Kenney casts himself as Conservative’s saviour


You’ve got to hand it to Jason Kenney. He is doing his absolute best to cast himself as the saviour of Alberta conservatism, even as his party deliberates his fitness to remain leader of the United Conservatives.

Keeping his job as leader is the only path to unity, Kenney says, and in a recent speech to the party as the mail-in vote on his leadership began, he actually had the chutzpah to compare himself to Ralph Klein, universally beloved by Alberta conservatives.

Kenney noted that Klein had a leadership review in 2006 and received only tepid backing, leading to his resignation. A lot of the issue was Klein promising to resign as leader, and then pushing the date down the road by a year, then two.

“They kicked him to the curb,” Kenney exclaimed, unspoken was “just like me!”.

It was the leadership review on Klein, Kenney says, that lead to years of fighting on the right, that can only be healed by keeping himself as leader.

He then added that the only people who benefit from Kenney being removed as leader are “left-wing ideologues”, ie, Rachel Notley of the NDP. Now there are some who buy into that. If fact earlier in April a group of 19 former PC and Wildrose MLAs endorsed Kenney. They believe, they said, that removing Kenney at this point would only help the NDP. The election is next spring, hardly time to elect a new leader, let alone introduce him/her to Albertans. Pundits quickly pointed out that the particular group of MLAs were hardly the “A-list”.

Next up, Kenney cast himself as bravely keeping the job even though he doesn’t want it. It would be a far easier path, he said, to quit and go to the private sector — take his football and go home as it were — but to leave would be grossly irresponsible and hand the election to the NDP.

He insists that those driving the leadership review are a small minority, and also insists, somewhat laughably, that he will keep the UCP a “mainstream, centre-right party”.

He blames a lot of the divide in his party on COVID. There were those who didn’t think the deadly virus was even real, and fought against restrictions of any kind, and were fervently anti-vaccine. Kenney says that the party needs to put those divisions behind them. COVID is in the rear view mirror now, Kenney says. While I really hope he is right, for all our sakes, I don’t quite buy his optimism. COVID is still out there. And if it does come back for another wave in the fall, even if Kenney survives this leadership review, all of the division will return if there is a suggestion of returning to any sort of restrictions.

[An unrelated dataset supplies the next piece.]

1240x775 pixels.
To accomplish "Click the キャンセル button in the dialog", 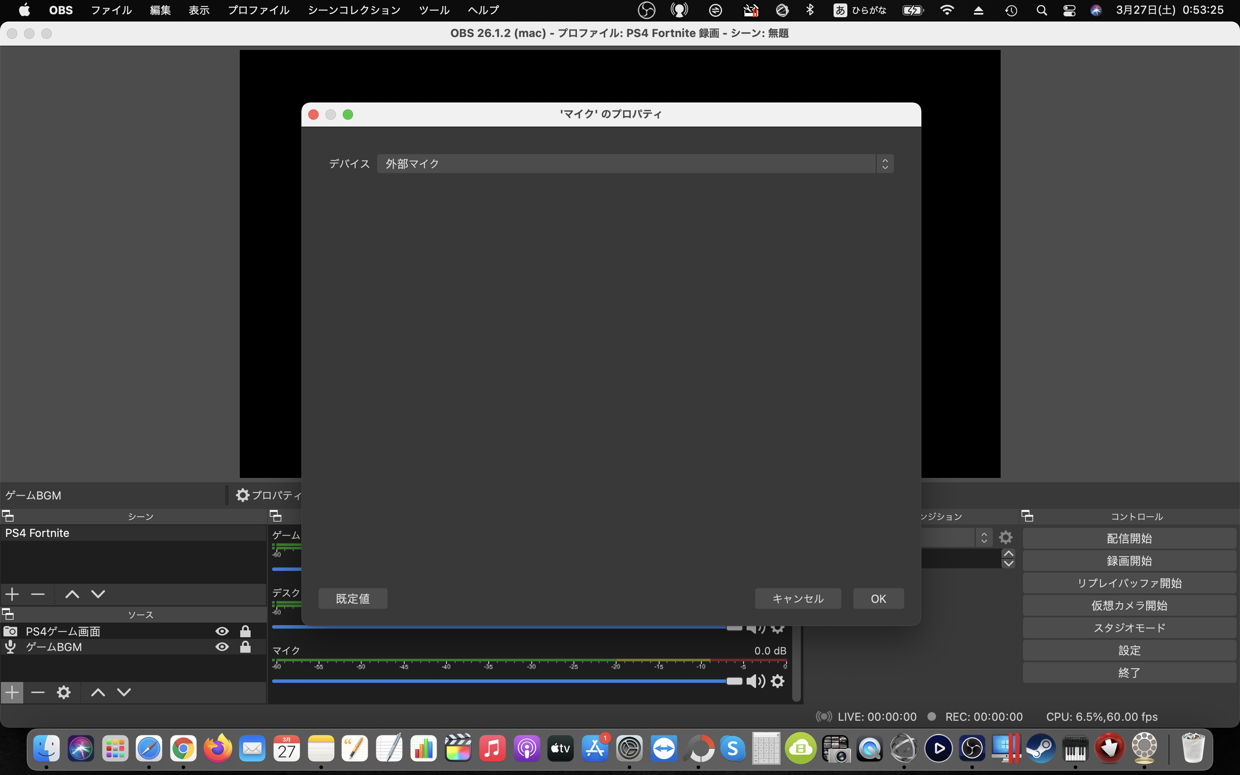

Kenney is also insisting that a 50 plus 1 vote for him is all that’s needed for his leadership to be confirmed. Interestingly, in Klein’s 2006 leadership review, backing from 55 per cent of the party was considered a crushing defeat. To each his own, I guess.

In any event, the outcome of the leadership review will be announced on May 18, 2022.

Kenney should be helped right now as the Alberta economy rises on high oil prices. But his latest polling in early April shows his approval rating below 30 per cent, and his party polling behind the NDP.

The pollster, Think HQ, also said that feelings on whether Kenny should be replaced have remained stable all winter, with 63 per cent saying he should be.

“If Jason Kenney is retained, the UCP is going to have a more difficult time. There’s more resistance to considering voting for UCP led by Jason Kenney then there is to UCP led by a new leader, particularly among undecided voters,” said Marc Henry, ThinkHQ president told CTV Calgary.

That’s bad news for Kenney, no matter how optimistic he is publicly.